The main market for solar panels is the business sector, where a huge number of panels are installed in fields or on roofs.
The common shape of these panels is rectangular, and they are twice as long as they are wide.
For marine applications, this form is typically undesirable. Particularly for pole mounting, a more square shape is frequently desired.
Equipment can be vulnerable to the sea environment, especially in salt water.
In order to safeguard the electronic components and to resist the rigors of the marine environment, solar panels should be well sealed and waterproof, with the electrical box on the rear of the panel enclosed in an inert, non-corrosive waterproof material (like silicone).
Bypass diodes are integrated into high-quality marine-grade solar panels to lessen the effects of shadowing, which is frequent when sailing and camping.
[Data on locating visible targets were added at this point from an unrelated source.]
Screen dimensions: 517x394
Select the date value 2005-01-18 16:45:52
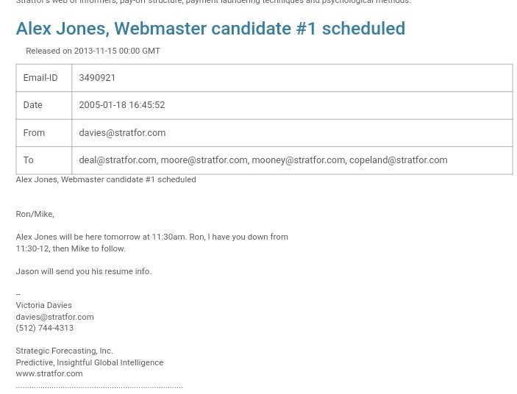121,105
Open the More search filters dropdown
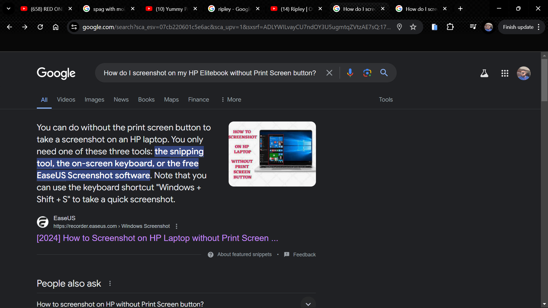The image size is (548, 308). (x=231, y=100)
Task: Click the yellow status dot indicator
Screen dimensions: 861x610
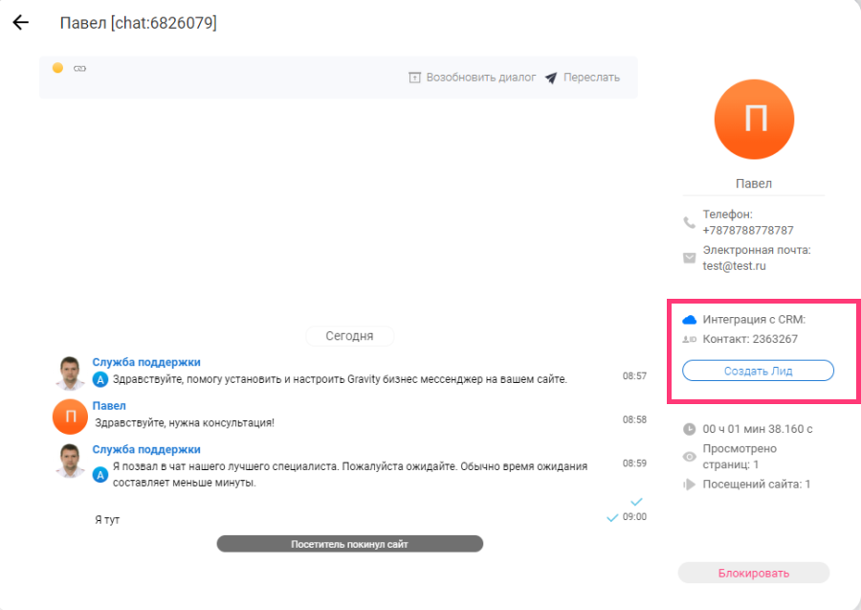Action: (57, 68)
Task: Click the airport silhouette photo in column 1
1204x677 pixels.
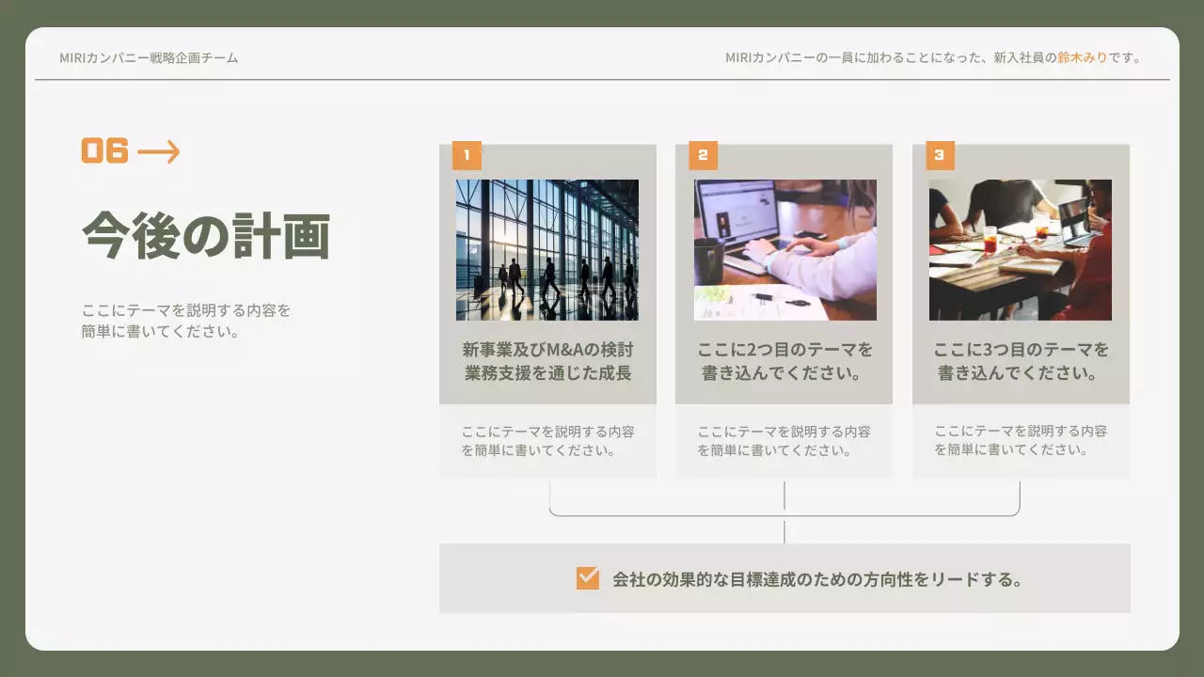Action: (x=547, y=249)
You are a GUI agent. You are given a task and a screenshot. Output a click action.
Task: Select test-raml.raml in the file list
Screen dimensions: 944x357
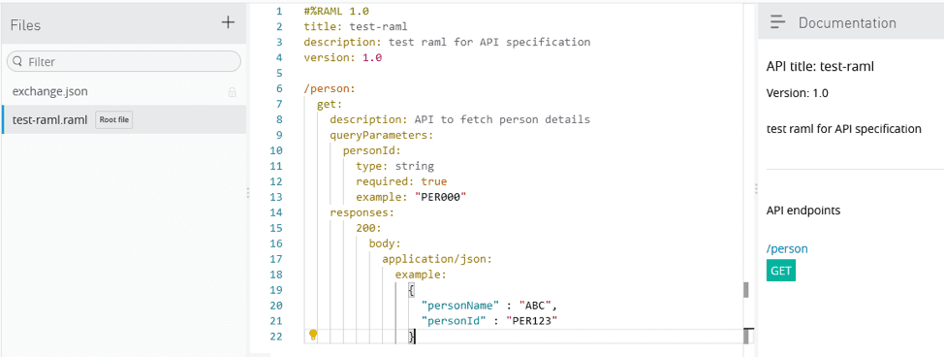coord(123,119)
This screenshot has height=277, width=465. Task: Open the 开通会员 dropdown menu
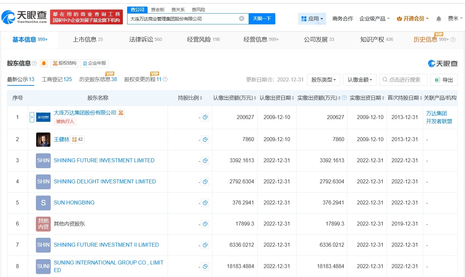tap(412, 19)
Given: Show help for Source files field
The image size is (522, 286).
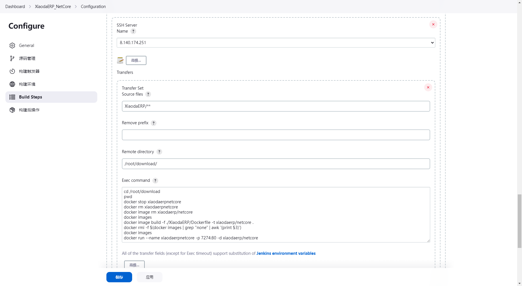Looking at the screenshot, I should click(x=148, y=94).
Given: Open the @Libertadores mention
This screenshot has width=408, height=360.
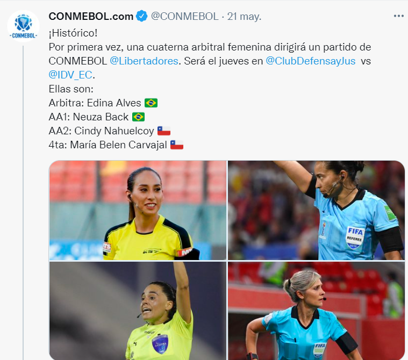Looking at the screenshot, I should click(144, 61).
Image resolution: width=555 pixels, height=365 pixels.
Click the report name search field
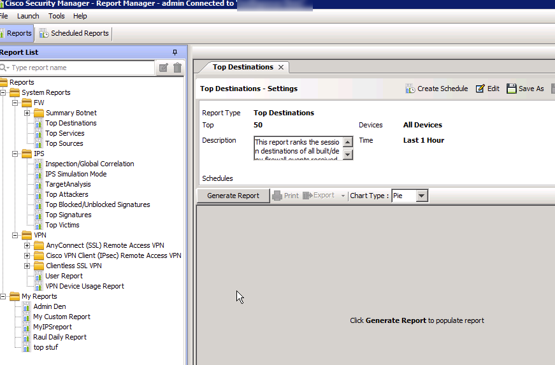(80, 68)
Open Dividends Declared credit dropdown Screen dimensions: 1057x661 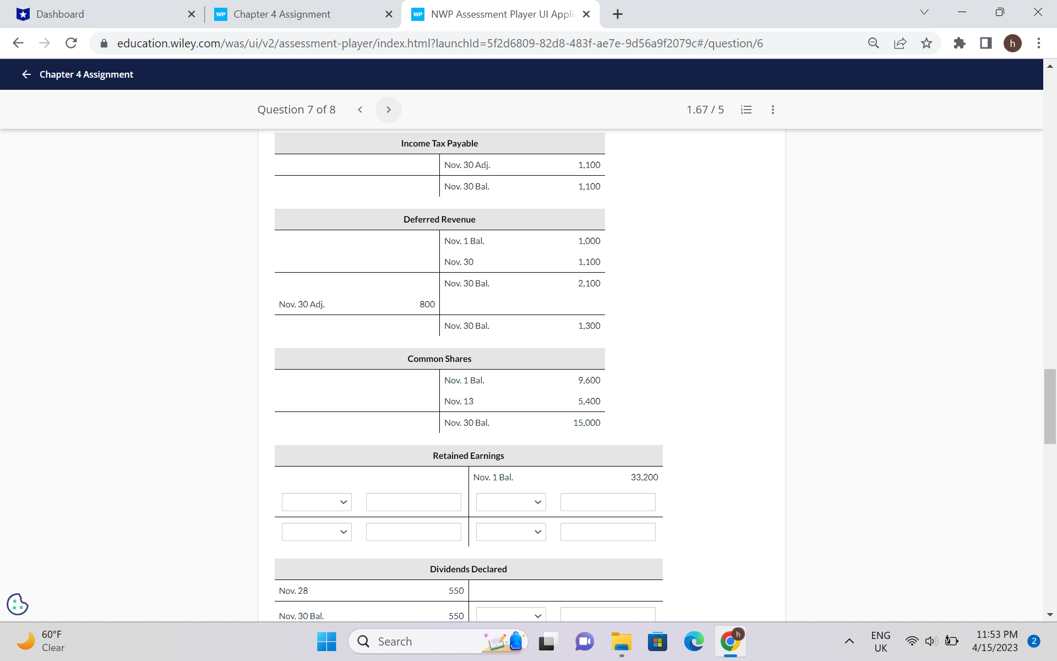[510, 615]
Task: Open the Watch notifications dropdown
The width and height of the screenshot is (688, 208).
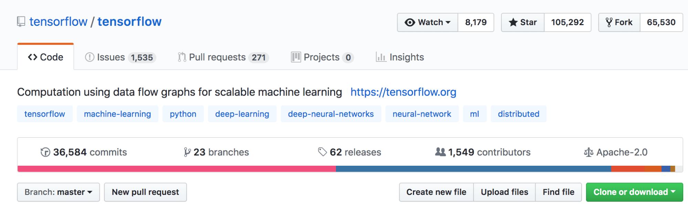Action: 428,22
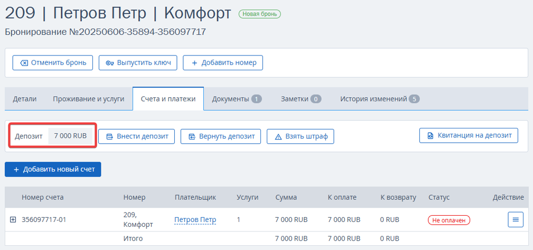Screen dimensions: 533x250
Task: Click the Не оплачен status badge
Action: coord(448,220)
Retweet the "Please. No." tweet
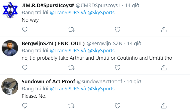 tap(71, 105)
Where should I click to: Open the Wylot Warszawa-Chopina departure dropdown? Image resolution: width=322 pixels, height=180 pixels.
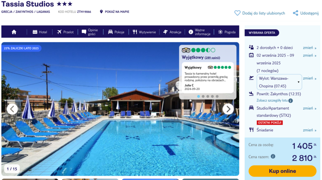[279, 82]
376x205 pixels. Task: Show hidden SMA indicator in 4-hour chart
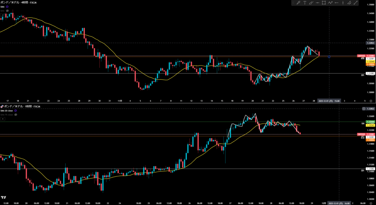(x=7, y=11)
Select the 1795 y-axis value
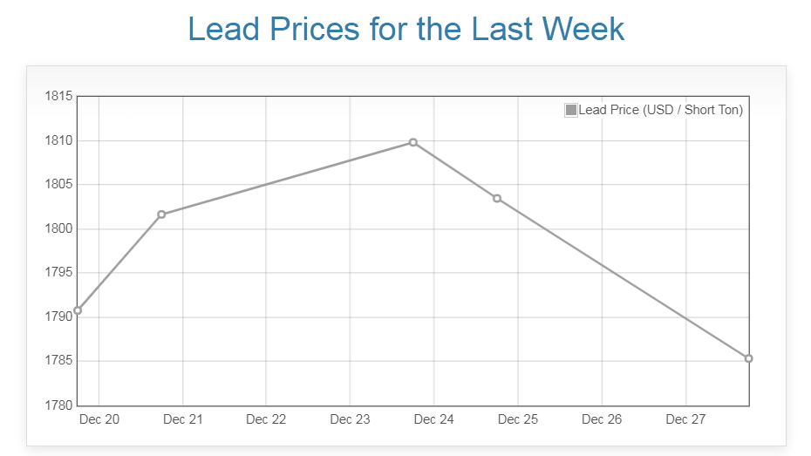The width and height of the screenshot is (811, 456). [x=58, y=273]
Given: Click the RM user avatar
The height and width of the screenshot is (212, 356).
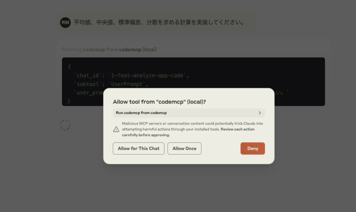Looking at the screenshot, I should 65,22.
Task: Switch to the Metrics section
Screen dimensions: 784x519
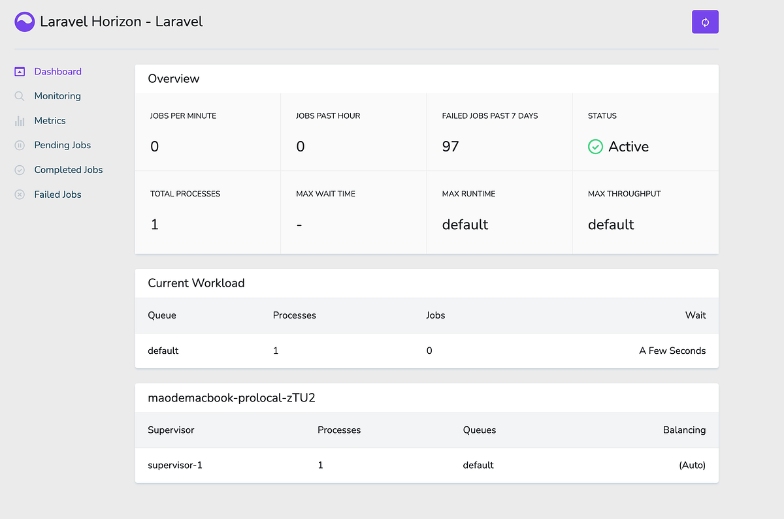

It is necessary to conduct research and/or consult with PV panel experts in order to select the best PV panel for your needs.
Solar panels have many important characteristics that determine their energy output.
Although manufacturers make solar panels as sturdy and durable as possible, walking on standard solar panel installations is not advised.
Solar panels can easily crack, and even a small crack can significantly affect their performance.
However, there are other types of solar panels that are meant for vehicles, including campers, RVs, vans, and yachts.
These panels are much sturdier and can be walked on, but they are not as nearly efficient as standard solar panels mounted on roofs because they don’t come in large Watt sizes.
Finally, they are more expensive compared to standard, rigid solar panels.